● YOUR OBJECTIVE: Return, word for word, the line containing "Task: Expand the サポート menu chevron" and every line after it through the last line of the records below.

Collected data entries
────────
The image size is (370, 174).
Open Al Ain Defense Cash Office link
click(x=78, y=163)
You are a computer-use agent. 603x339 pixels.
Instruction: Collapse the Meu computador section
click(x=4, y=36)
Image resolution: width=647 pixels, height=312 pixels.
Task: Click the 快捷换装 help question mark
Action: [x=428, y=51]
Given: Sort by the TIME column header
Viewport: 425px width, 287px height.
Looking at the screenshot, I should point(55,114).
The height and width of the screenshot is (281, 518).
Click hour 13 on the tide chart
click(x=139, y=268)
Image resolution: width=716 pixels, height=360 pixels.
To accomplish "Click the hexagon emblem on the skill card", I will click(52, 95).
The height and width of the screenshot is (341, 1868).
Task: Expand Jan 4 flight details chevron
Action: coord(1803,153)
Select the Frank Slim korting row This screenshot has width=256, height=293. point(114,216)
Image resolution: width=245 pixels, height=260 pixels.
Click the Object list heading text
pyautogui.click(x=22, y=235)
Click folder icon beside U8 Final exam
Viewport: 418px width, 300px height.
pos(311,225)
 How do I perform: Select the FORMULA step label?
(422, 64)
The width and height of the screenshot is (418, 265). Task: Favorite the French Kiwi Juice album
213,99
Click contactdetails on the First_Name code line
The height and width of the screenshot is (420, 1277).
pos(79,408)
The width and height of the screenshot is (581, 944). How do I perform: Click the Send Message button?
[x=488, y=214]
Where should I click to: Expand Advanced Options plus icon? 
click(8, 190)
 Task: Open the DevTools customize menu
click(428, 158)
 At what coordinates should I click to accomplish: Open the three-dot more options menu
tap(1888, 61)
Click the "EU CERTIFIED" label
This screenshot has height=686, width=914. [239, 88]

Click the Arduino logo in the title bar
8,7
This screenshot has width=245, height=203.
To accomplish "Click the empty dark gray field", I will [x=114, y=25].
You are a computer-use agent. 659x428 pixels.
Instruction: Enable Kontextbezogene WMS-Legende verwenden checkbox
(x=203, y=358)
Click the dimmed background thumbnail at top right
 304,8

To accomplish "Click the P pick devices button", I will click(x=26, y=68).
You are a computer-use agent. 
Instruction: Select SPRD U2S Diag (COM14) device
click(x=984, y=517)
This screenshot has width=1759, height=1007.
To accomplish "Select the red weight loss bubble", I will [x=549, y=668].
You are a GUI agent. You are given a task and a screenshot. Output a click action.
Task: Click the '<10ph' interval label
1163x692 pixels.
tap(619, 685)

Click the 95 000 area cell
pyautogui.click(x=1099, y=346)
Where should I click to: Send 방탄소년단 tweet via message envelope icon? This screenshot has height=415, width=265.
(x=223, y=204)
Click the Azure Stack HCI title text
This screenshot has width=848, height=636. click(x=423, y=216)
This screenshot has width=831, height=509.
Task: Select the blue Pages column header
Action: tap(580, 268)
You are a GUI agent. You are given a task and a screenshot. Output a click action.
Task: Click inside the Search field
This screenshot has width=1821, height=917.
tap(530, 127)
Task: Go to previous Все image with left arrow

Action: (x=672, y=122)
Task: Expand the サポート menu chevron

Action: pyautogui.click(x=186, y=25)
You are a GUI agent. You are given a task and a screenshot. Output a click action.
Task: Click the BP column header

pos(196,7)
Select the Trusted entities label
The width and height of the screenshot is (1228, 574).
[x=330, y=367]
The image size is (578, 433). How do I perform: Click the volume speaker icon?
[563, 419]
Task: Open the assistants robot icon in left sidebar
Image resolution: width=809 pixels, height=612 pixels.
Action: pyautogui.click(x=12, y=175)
────────
● SOLUTION FOR THIS PROBLEM:
Task: Expand the サポート menu chevron

Action: pyautogui.click(x=186, y=25)
You are a GUI agent. You are given a task and a screenshot. Output a click action.
Task: Click the BP column header

pos(196,7)
Select the Trusted entities label
The width and height of the screenshot is (1228, 574).
[x=330, y=367]
The image size is (578, 433). How do I perform: Click the volume speaker icon?
[563, 419]
Task: Open the assistants robot icon in left sidebar
Image resolution: width=809 pixels, height=612 pixels.
Action: pyautogui.click(x=12, y=175)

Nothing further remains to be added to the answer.